### RECORDS FOR PROCESSING
[Start of Attachment]

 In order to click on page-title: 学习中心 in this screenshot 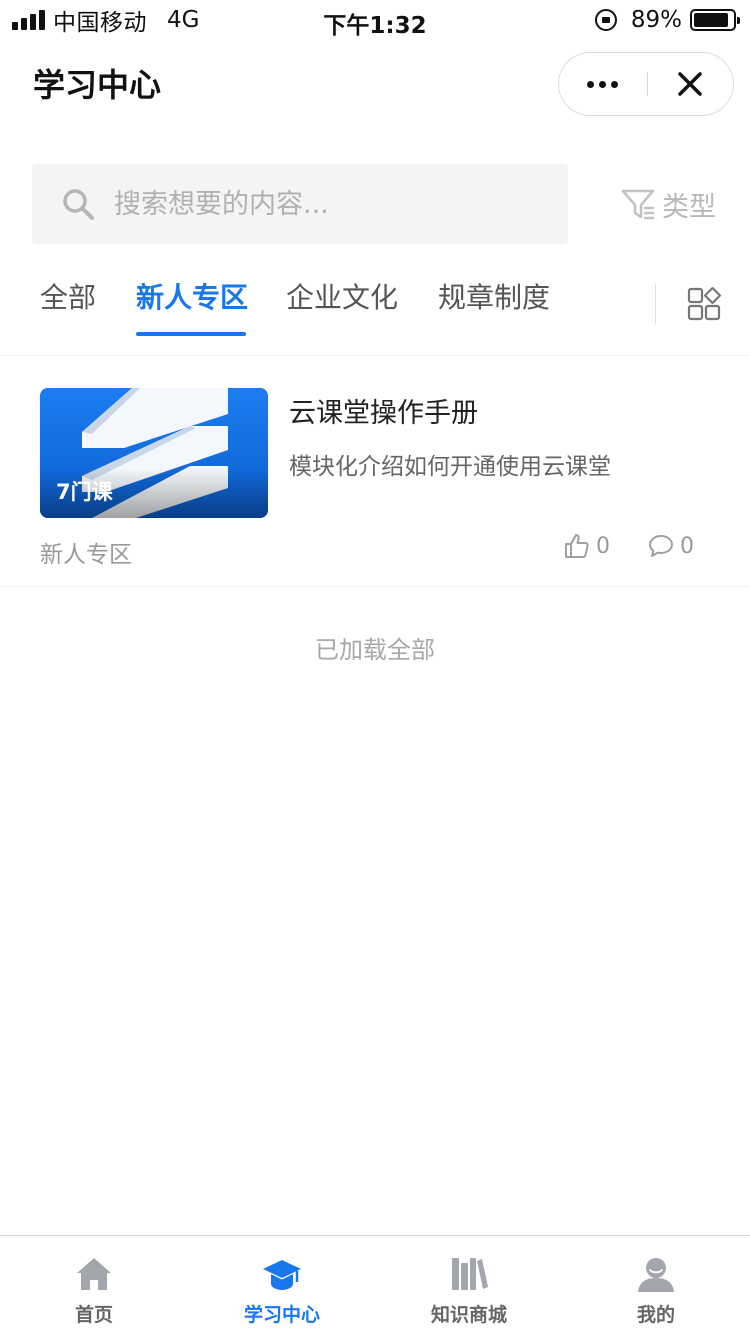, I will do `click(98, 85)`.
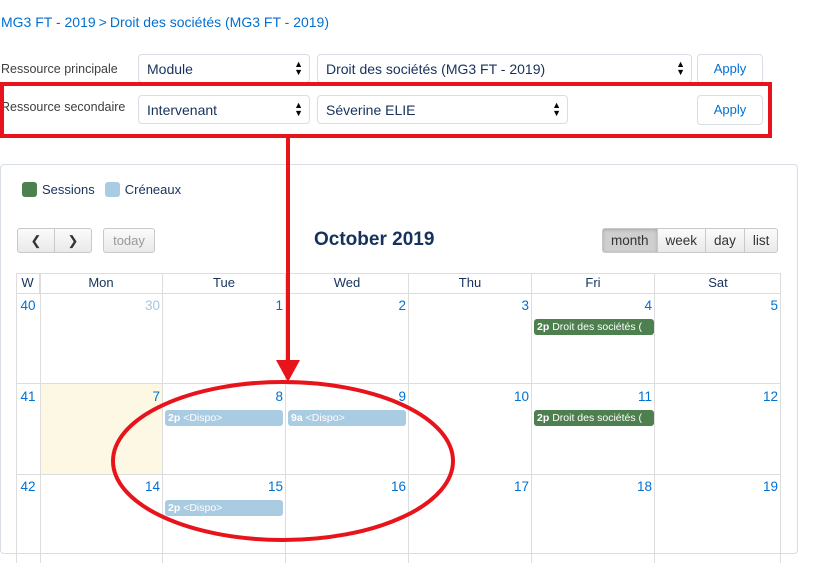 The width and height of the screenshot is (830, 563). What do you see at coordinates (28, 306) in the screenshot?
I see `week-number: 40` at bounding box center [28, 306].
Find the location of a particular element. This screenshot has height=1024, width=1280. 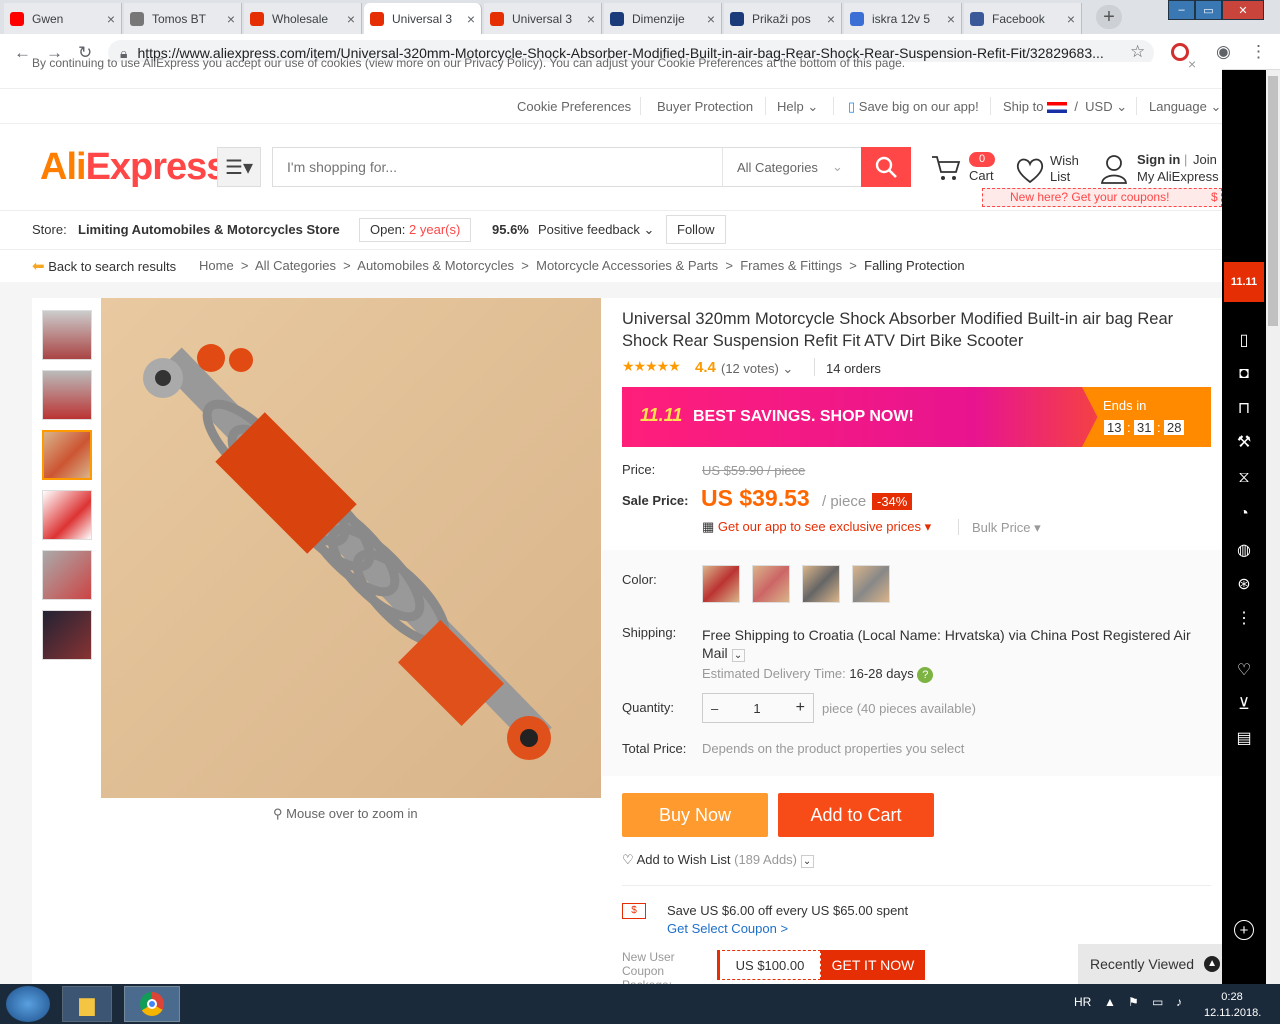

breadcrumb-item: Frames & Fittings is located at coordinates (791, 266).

[End of Attachment]
[Start of Attachment]

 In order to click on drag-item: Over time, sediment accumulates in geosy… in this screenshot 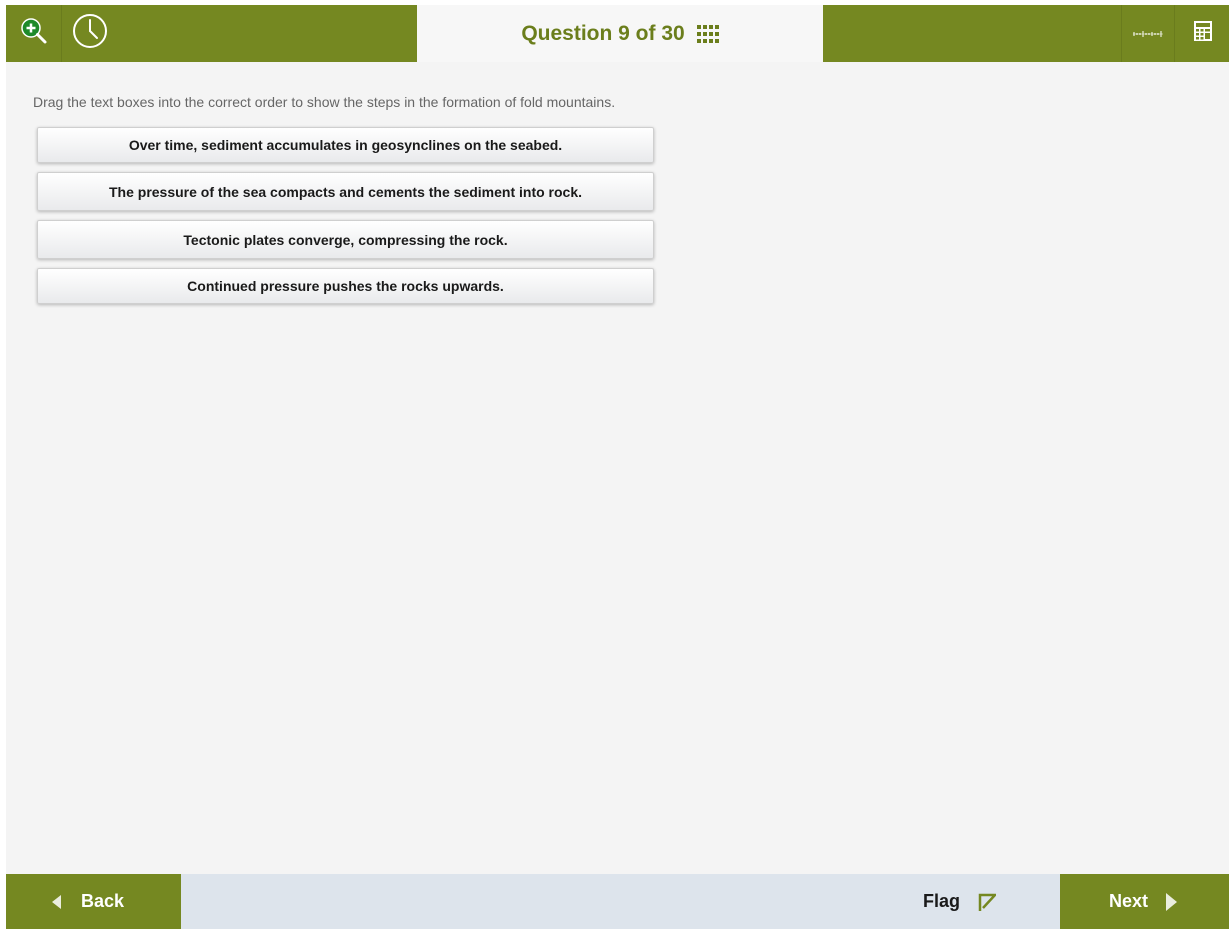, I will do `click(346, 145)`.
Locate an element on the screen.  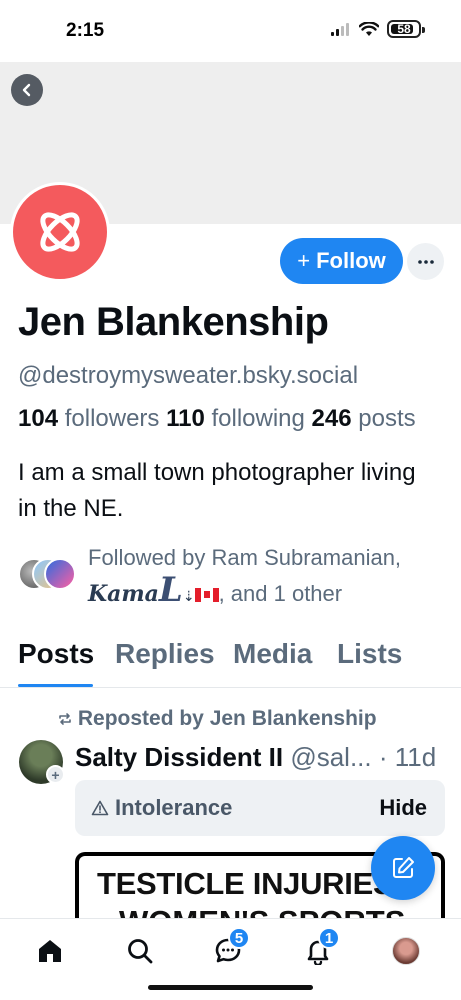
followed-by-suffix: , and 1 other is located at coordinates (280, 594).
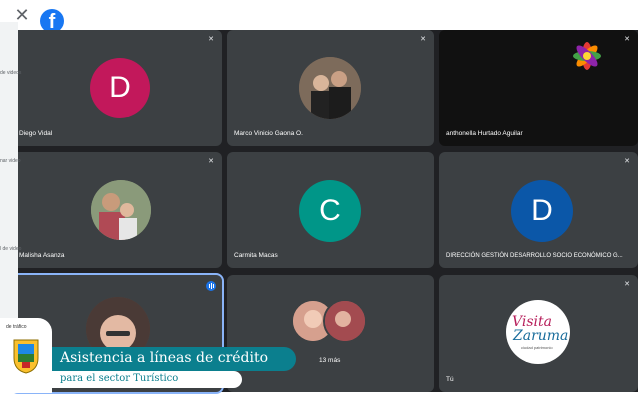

[End of Attachment]

### WORK TO BE COMPLETED
Can you rewrite the data above, from the line with "Find the location" through the line with "breadcrumb-item: Frames &", as a JSON list of strings with one string per line? Skip blank lines and leave the pictures out.

### RESPONSE TO THE EXERCISE
[
  "Find the location of a particular element. This screenshot has height=1024, width=1280. ",
  "breadcrumb-item: Frames & Fittings is located at coordinates (791, 266)."
]